Google Beats the Street in Q4 with Rising Profit, Sales

 
 
By Clint Boulton  |  Posted 2010-01-21
 
 
 

Google's fourth-quarter earnings and sales trumped analysts' expectations Jan. 21, with the search engine reporting a fourth-quarter 2009 profit of $1.97 billion, or $6.13 a share.

The profit hike for the fourth quarter of 2009 was roughly five times that of the same quarter one year ago, when Google tallied $382 million on earnings of $1.21. Excluding stock-based compensation, Google garnered an EPS of $6.79 on sales of $4.95 billion. Wall Street analysts had expected Google to report sales of $4.9 billion on EPS of $6.50.

Google CEO Eric Schmidt championed Google's business model at a time when online advertising dollars are scarce owing to the recession.

"We're optimistic about the future as a result," Schmidt said on an earnings conference call. "The digital economy continues to grow very rapidly. Specifically, we're moving literally eyeballs and advertising online."

Schmidt also talked about Google's future investments, noting that people were the primary investment, particularly top-notch computer engineers, programmers and researchers.

Google will continue to emphasize innovation in search in 2010, just a month after launching its first foray into indexing real-time content from Twitter, Facebook, MySpace, news publications and blogs. Schmidt called this launch "very successful."

Google also added 550 search quality enhancements, including a recent push to emphasize synonyms in search results to distinguish between words and acronyms that have many meanings.

Google's mobile search traffic increased by five times in the past two years, buoyed by strong sales of devices based on Google's Android mobile operating system.
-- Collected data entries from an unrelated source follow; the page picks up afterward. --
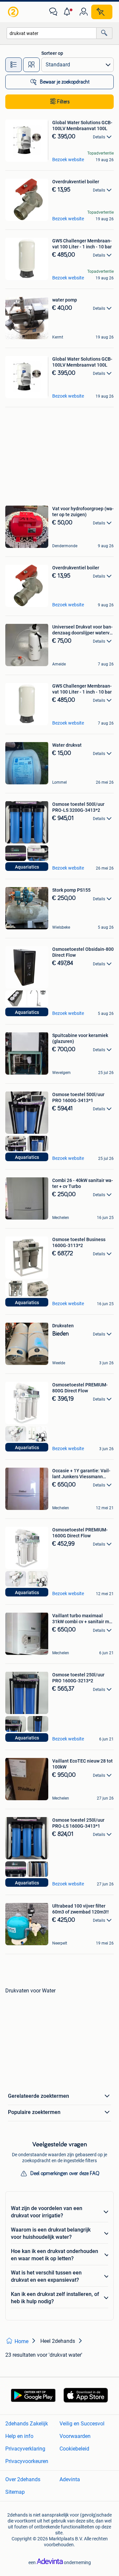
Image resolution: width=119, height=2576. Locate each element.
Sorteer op (52, 53)
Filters (63, 101)
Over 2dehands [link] (22, 2479)
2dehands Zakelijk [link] (26, 2423)
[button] (68, 12)
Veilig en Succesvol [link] (82, 2423)
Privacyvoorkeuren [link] (26, 2461)
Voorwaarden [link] (75, 2436)
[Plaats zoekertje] (101, 12)
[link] (14, 12)
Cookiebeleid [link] (74, 2449)
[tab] (13, 64)
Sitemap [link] (15, 2492)
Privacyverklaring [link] (25, 2449)
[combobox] (52, 33)
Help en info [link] (19, 2436)
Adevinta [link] (70, 2479)
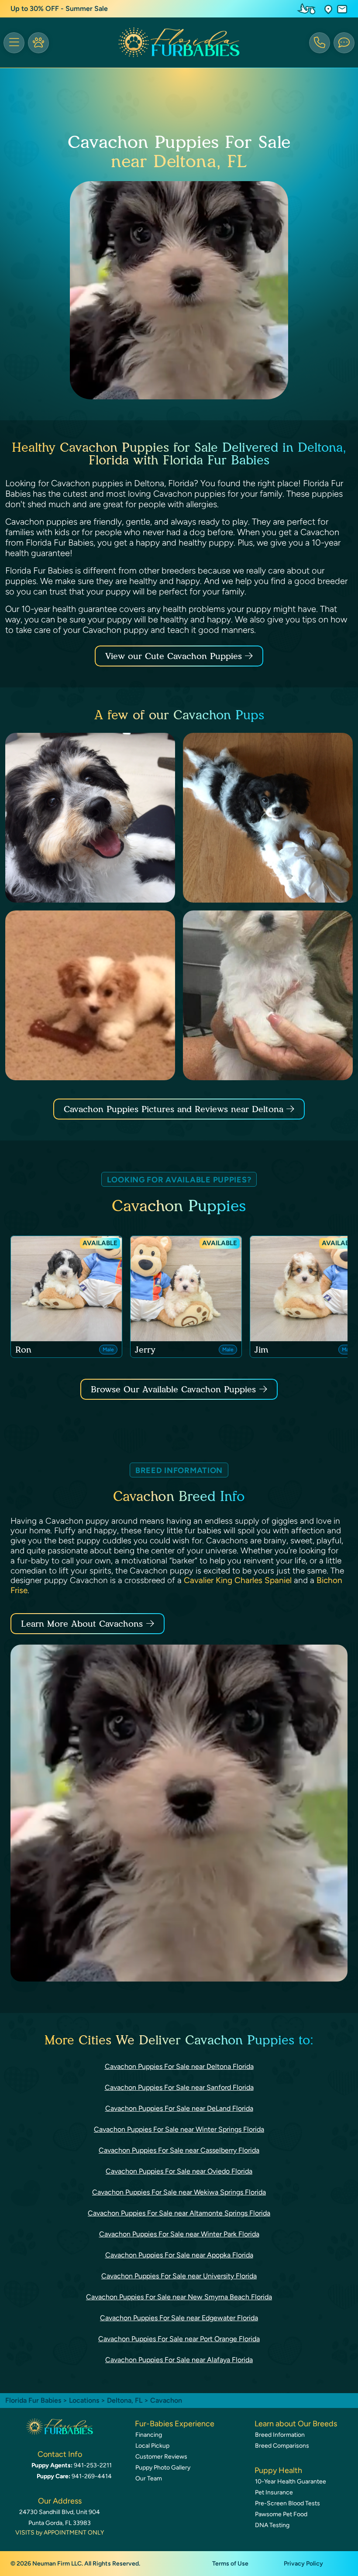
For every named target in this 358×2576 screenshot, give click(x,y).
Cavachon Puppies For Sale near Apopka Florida (179, 2255)
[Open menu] (13, 42)
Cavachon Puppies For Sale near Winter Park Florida (179, 2234)
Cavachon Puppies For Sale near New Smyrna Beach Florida (179, 2297)
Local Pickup (152, 2445)
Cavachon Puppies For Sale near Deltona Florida (179, 2066)
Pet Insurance (274, 2492)
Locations (84, 2400)
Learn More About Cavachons (82, 1623)
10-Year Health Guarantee (290, 2481)
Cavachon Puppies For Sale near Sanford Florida (179, 2087)
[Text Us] (344, 42)
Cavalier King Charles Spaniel (238, 1580)
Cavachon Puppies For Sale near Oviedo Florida (179, 2171)
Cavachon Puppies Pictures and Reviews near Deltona (175, 1109)
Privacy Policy (303, 2563)
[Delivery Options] (308, 8)
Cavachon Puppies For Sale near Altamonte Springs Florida (179, 2213)
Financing (148, 2435)
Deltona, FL (125, 2400)
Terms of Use (230, 2563)
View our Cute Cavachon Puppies (175, 656)
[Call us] (319, 42)
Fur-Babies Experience (174, 2423)
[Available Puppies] (38, 42)
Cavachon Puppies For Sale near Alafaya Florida (179, 2360)
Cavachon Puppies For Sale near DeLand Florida (179, 2108)
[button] (328, 8)
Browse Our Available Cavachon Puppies (173, 1389)
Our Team (148, 2478)
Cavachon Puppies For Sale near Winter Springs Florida (179, 2129)
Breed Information (280, 2435)
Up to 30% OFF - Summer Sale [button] (59, 8)
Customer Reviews (161, 2456)
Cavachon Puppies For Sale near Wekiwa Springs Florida (179, 2192)
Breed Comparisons (282, 2445)
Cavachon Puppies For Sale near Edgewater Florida (179, 2318)
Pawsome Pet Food (281, 2514)
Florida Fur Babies (33, 2400)
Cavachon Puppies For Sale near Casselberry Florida (179, 2150)
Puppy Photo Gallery (162, 2467)
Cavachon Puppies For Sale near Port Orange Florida (179, 2339)
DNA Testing (272, 2525)
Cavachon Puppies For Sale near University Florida (179, 2276)
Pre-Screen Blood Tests (287, 2503)
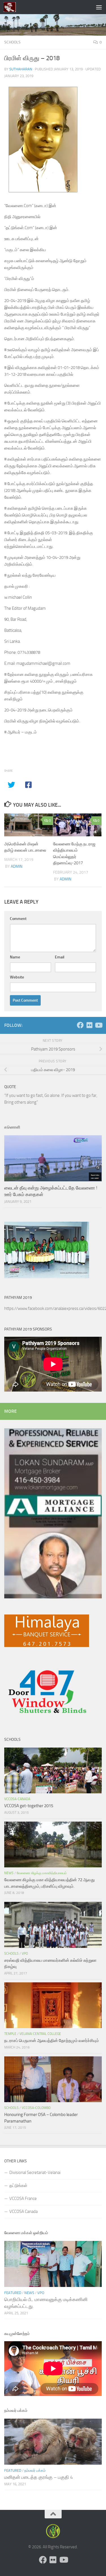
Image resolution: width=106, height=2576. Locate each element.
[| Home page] (12, 7)
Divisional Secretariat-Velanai (34, 2172)
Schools (12, 42)
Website (17, 977)
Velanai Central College (40, 2034)
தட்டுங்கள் (18, 2185)
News (9, 1873)
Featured (12, 2293)
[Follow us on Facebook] (80, 1025)
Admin (16, 866)
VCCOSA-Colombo (36, 2108)
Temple (10, 2034)
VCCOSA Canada (23, 2211)
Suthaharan (20, 69)
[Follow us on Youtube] (98, 1025)
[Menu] (99, 7)
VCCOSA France (23, 2198)
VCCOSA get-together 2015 (28, 1805)
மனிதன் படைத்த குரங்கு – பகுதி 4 (38, 2477)
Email (59, 957)
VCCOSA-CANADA (17, 1799)
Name (15, 957)
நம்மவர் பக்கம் (35, 2470)
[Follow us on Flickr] (89, 1025)
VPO (25, 1954)
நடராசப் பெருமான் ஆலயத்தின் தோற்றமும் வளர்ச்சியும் (51, 2040)
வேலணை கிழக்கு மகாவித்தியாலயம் (42, 1873)
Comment (18, 918)
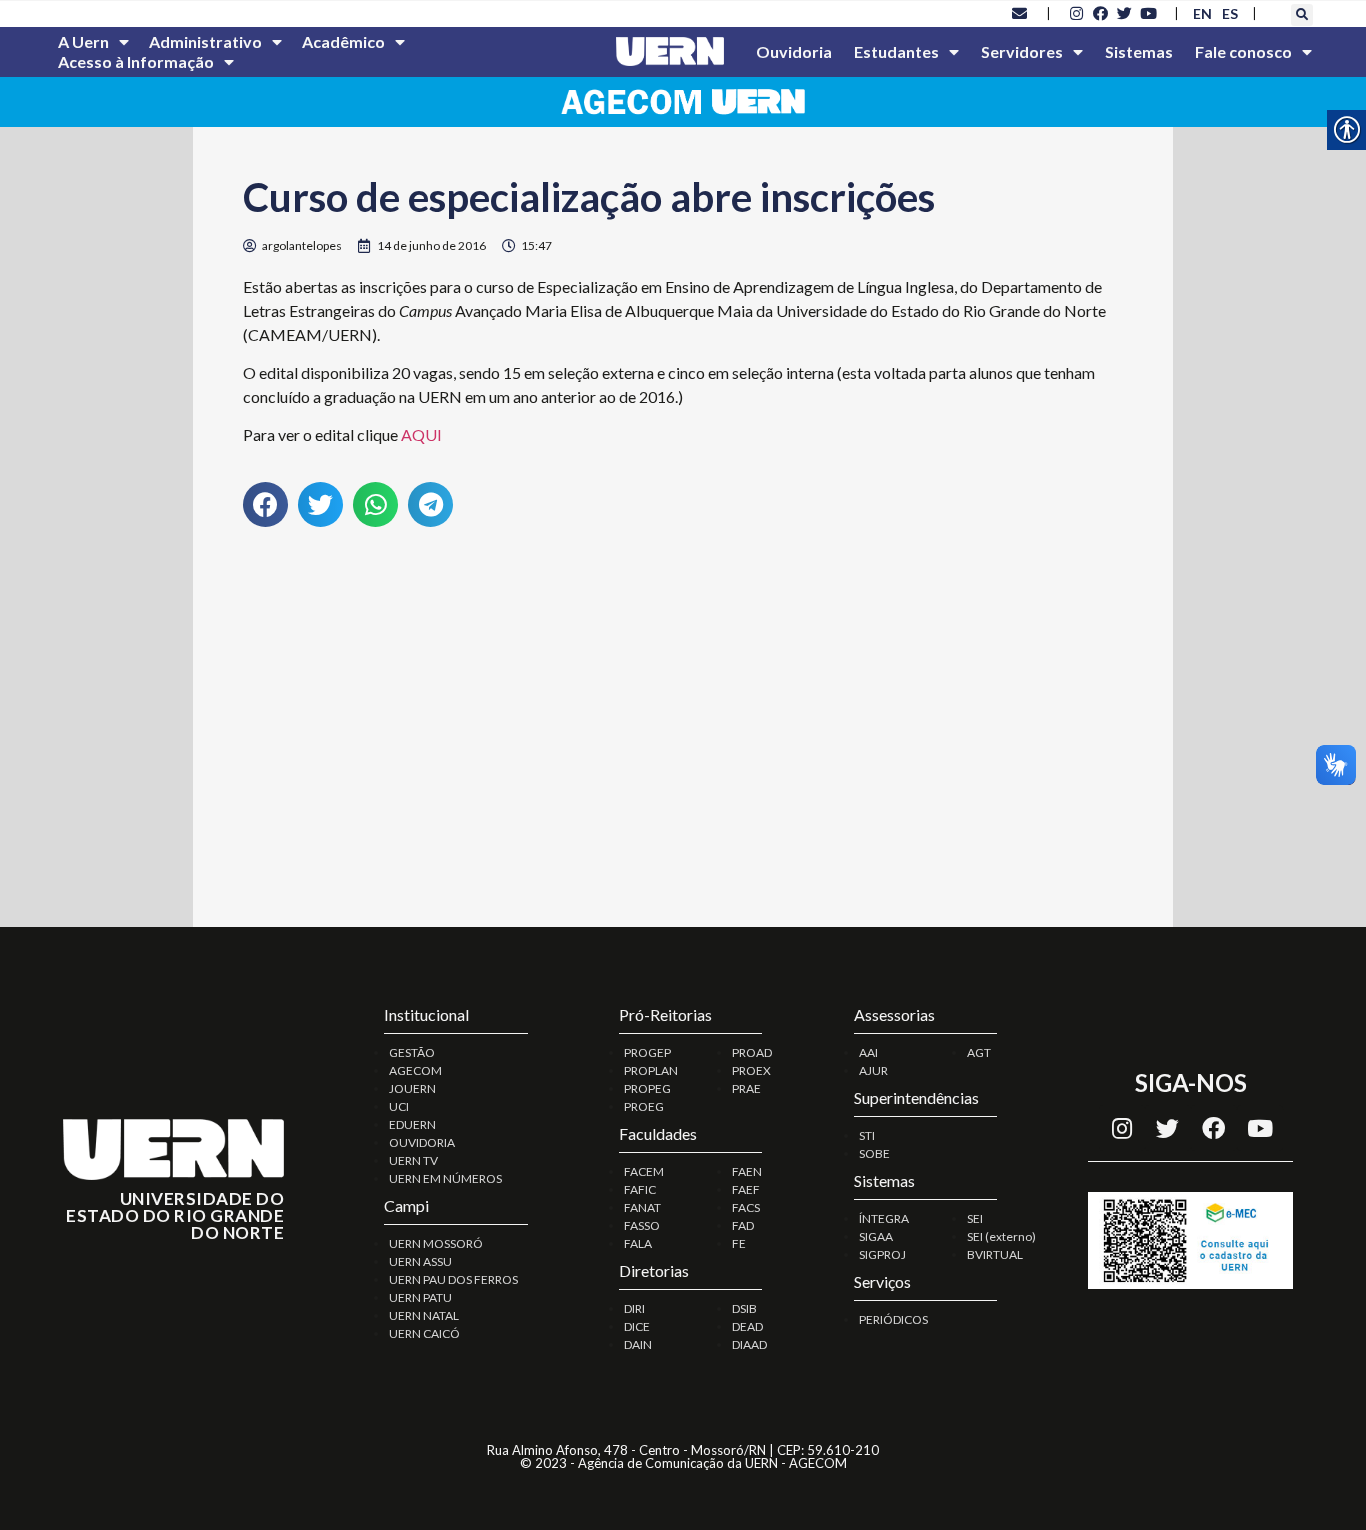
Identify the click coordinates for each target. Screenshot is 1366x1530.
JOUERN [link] (412, 1088)
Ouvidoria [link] (794, 51)
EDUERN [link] (412, 1124)
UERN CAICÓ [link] (424, 1333)
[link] (1020, 13)
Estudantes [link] (896, 51)
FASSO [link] (642, 1225)
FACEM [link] (644, 1171)
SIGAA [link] (876, 1236)
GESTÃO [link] (412, 1052)
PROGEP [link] (647, 1052)
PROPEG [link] (647, 1088)
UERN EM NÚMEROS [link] (445, 1178)
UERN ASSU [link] (420, 1261)
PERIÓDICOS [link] (893, 1319)
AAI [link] (868, 1052)
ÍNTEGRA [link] (884, 1218)
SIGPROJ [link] (882, 1254)
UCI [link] (399, 1106)
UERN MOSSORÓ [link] (436, 1243)
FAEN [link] (747, 1171)
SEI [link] (975, 1218)
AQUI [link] (421, 434)
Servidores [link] (1022, 51)
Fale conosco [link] (1243, 51)
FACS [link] (746, 1207)
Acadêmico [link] (343, 41)
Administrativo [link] (205, 41)
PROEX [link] (751, 1070)
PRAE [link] (746, 1088)
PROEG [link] (644, 1106)
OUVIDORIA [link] (422, 1142)
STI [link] (867, 1135)
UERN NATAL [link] (424, 1315)
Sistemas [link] (1139, 51)
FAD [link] (743, 1225)
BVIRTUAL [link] (995, 1254)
Specifically, Schmidt pointed to the Motorola Droid Google launched with the help of a $100 million ad campaign from wireless carrier Verizon Wireless in November 2009.

Google also has high hopes for the Nexus One smartphone, which Google launched Jan. 5 through its new online Webstore. "The Droid and Nexus One show the power of the Android approach," Schmidt said.

However, the Nexus One has been plagued by T-Mobile 3G service issues and concerns about the high cost of the unsubsidized phone and steep early termination charges.  

The smartphone, based on Android 2.1, sold only 20,000 units in its first week, according to Flurry. Moreover, Google's recent brouhaha with China, which it is threatening to exit after a hack attack on its Gmail accounts, has caused greater uncertainty over Android's viability in that country.

Looking forward in 2010, Schmidt pointed to commerce and social initiatives, and hinted that Google could make acquisitions in any number of areas after ramping up its acquisition strategy. Google bid to buy On2 Technologies, Recaptcha, AdMob, Gizmo5, Teracent and AppJet in 2009.

Schmidt said to expect Google to continue acquiring a company per month, mostly on the small side, in 2010. The company reportedly almost acquired Yelp and is said to be eyeing real-estate-related properties such as Trulia as it seeks to expand its location and commerce-related search.

In other financial facts, Google said its traffic acquisition costs-the portion of revenues that Google shares with its ad partners-accounted for 27 percent of Google's revenues in the fourth quarter, totaling $1.72 billion.

Paid clicks for ads served on Google sites and those of its AdSense partners increased 13 percent from fourth-quarter 2008 and 9 percent over third-quarter 2009.

Google has $24.5 billion in cash. The company employed 19,835 full-time employees through Dec. 31, 2009, up from 19,665 full-time employees through Sept. 30, 2009.